WHAT TO WORK ON
Write out every one of these lines exactly as they appear, with nothing changed.

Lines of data

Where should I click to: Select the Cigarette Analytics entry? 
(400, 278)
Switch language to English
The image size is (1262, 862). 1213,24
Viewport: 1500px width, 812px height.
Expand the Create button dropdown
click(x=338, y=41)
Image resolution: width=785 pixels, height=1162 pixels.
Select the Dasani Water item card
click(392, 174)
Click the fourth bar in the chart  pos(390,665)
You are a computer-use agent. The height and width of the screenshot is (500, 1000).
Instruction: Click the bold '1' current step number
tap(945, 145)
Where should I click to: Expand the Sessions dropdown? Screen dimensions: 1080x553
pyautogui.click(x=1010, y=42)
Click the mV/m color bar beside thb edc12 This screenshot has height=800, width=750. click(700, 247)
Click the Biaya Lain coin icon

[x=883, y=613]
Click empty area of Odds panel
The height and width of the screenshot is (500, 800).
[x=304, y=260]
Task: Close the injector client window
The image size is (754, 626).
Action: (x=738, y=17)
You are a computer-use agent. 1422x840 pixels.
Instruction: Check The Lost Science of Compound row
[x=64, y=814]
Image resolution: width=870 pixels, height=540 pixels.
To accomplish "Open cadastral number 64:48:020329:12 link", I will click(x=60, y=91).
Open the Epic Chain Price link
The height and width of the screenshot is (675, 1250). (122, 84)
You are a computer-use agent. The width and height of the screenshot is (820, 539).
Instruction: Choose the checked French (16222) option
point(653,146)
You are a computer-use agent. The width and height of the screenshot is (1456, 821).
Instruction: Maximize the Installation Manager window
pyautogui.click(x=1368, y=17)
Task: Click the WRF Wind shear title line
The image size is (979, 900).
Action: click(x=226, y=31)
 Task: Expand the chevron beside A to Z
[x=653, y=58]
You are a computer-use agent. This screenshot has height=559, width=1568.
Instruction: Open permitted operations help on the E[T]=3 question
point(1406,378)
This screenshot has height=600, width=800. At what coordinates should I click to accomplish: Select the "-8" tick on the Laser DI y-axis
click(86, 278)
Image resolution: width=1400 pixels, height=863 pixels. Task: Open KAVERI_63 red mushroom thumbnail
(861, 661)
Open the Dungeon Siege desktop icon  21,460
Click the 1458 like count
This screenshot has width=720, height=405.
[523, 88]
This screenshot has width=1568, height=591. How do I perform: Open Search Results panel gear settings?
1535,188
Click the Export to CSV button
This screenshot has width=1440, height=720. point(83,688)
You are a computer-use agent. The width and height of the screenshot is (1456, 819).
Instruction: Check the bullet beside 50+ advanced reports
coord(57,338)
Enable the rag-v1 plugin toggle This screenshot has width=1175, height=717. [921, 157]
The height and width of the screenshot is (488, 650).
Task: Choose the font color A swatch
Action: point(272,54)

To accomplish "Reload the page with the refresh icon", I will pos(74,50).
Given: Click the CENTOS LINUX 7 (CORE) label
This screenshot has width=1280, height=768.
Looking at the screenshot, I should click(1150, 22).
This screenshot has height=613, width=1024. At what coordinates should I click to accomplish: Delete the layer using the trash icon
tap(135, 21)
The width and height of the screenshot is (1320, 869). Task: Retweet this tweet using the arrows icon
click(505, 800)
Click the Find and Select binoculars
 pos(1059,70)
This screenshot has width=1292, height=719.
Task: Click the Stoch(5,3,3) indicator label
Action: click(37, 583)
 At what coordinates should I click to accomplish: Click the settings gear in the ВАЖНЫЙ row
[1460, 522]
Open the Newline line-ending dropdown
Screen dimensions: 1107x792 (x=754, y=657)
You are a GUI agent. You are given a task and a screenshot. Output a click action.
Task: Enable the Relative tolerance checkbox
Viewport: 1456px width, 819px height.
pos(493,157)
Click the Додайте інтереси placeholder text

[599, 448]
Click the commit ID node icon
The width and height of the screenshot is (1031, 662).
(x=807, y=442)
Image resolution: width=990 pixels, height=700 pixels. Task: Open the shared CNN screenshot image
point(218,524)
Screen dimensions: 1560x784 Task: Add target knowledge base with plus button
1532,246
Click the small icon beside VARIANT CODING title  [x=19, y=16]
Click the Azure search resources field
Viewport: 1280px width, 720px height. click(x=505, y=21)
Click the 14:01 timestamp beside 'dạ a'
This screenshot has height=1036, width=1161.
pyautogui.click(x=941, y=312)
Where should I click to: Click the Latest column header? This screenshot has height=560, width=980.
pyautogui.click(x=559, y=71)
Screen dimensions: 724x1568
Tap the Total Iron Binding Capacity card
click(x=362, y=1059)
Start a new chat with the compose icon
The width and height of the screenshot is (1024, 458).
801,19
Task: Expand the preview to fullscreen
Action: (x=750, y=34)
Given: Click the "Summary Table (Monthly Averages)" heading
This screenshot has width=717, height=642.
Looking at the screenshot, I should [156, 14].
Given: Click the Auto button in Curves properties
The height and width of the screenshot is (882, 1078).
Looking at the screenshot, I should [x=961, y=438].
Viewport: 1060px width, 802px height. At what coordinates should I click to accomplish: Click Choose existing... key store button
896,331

OUTPUT
Where should I click to: Select the Cigarette Analytics entry? 
(400, 278)
Switch language to English
The image size is (1262, 862). 1213,24
Viewport: 1500px width, 812px height.
Expand the Create button dropdown
click(x=338, y=41)
Image resolution: width=785 pixels, height=1162 pixels.
Select the Dasani Water item card
click(392, 174)
Click the fourth bar in the chart  pos(390,665)
You are a computer-use agent. The height and width of the screenshot is (500, 1000).
Instruction: Click the bold '1' current step number
tap(945, 145)
Where should I click to: Expand the Sessions dropdown? Screen dimensions: 1080x553
pyautogui.click(x=1010, y=42)
Click the mV/m color bar beside thb edc12 This screenshot has height=800, width=750. click(700, 247)
Click the Biaya Lain coin icon

[x=883, y=613]
Click empty area of Odds panel
The height and width of the screenshot is (500, 800).
[x=304, y=260]
Task: Close the injector client window
The image size is (754, 626).
Action: (x=738, y=17)
You are a computer-use agent. 1422x840 pixels.
Instruction: Check The Lost Science of Compound row
[x=64, y=814]
Image resolution: width=870 pixels, height=540 pixels.
To accomplish "Open cadastral number 64:48:020329:12 link", I will click(x=60, y=91).
Open the Epic Chain Price link
The height and width of the screenshot is (675, 1250). (122, 84)
You are a computer-use agent. The width and height of the screenshot is (820, 539).
Instruction: Choose the checked French (16222) option
point(653,146)
You are a computer-use agent. The width and height of the screenshot is (1456, 821).
Instruction: Maximize the Installation Manager window
pyautogui.click(x=1368, y=17)
Task: Click the WRF Wind shear title line
The image size is (979, 900).
Action: click(x=226, y=31)
 Task: Expand the chevron beside A to Z
[x=653, y=58]
You are a computer-use agent. This screenshot has height=559, width=1568.
Instruction: Open permitted operations help on the E[T]=3 question
point(1406,378)
This screenshot has height=600, width=800. At what coordinates should I click to accomplish: Select the "-8" tick on the Laser DI y-axis
click(86, 278)
Image resolution: width=1400 pixels, height=863 pixels. Task: Open KAVERI_63 red mushroom thumbnail
(861, 661)
Open the Dungeon Siege desktop icon  21,460
Click the 1458 like count
This screenshot has width=720, height=405.
[523, 88]
This screenshot has width=1568, height=591. How do I perform: Open Search Results panel gear settings?
1535,188
Click the Export to CSV button
This screenshot has width=1440, height=720. point(83,688)
You are a computer-use agent. The width and height of the screenshot is (1456, 819).
Instruction: Check the bullet beside 50+ advanced reports
coord(57,338)
Enable the rag-v1 plugin toggle This screenshot has width=1175, height=717. [921, 157]
The height and width of the screenshot is (488, 650).
Task: Choose the font color A swatch
Action: point(272,54)

To accomplish "Reload the page with the refresh icon", I will pos(74,50).
Given: Click the CENTOS LINUX 7 (CORE) label
This screenshot has width=1280, height=768.
Looking at the screenshot, I should click(1150, 22).
This screenshot has height=613, width=1024. At what coordinates should I click to accomplish: Delete the layer using the trash icon
tap(135, 21)
The width and height of the screenshot is (1320, 869). Task: Retweet this tweet using the arrows icon
click(505, 800)
Click the Find and Select binoculars
 pos(1059,70)
This screenshot has width=1292, height=719.
Task: Click the Stoch(5,3,3) indicator label
Action: click(37, 583)
 At what coordinates should I click to accomplish: Click the settings gear in the ВАЖНЫЙ row
[1460, 522]
Open the Newline line-ending dropdown
Screen dimensions: 1107x792 (x=754, y=657)
You are a GUI agent. You are given a task and a screenshot. Output a click action.
Task: Enable the Relative tolerance checkbox
Viewport: 1456px width, 819px height.
pos(493,157)
Click the Додайте інтереси placeholder text

[599, 448]
Click the commit ID node icon
The width and height of the screenshot is (1031, 662).
(x=807, y=442)
Image resolution: width=990 pixels, height=700 pixels. Task: Open the shared CNN screenshot image
point(218,524)
Screen dimensions: 1560x784 Task: Add target knowledge base with plus button
1532,246
Click the small icon beside VARIANT CODING title  [x=19, y=16]
Click the Azure search resources field
Viewport: 1280px width, 720px height. click(x=505, y=21)
Click the 14:01 timestamp beside 'dạ a'
This screenshot has height=1036, width=1161.
pyautogui.click(x=941, y=312)
Where should I click to: Click the Latest column header? This screenshot has height=560, width=980.
pyautogui.click(x=559, y=71)
Screen dimensions: 724x1568
Tap the Total Iron Binding Capacity card
click(x=362, y=1059)
Start a new chat with the compose icon
The width and height of the screenshot is (1024, 458).
801,19
Task: Expand the preview to fullscreen
Action: (x=750, y=34)
Given: Click the "Summary Table (Monthly Averages)" heading
This screenshot has width=717, height=642.
Looking at the screenshot, I should [156, 14].
Given: Click the Auto button in Curves properties
The height and width of the screenshot is (882, 1078).
Looking at the screenshot, I should [x=961, y=438].
Viewport: 1060px width, 802px height. At what coordinates should I click to accomplish: Click Choose existing... key store button
896,331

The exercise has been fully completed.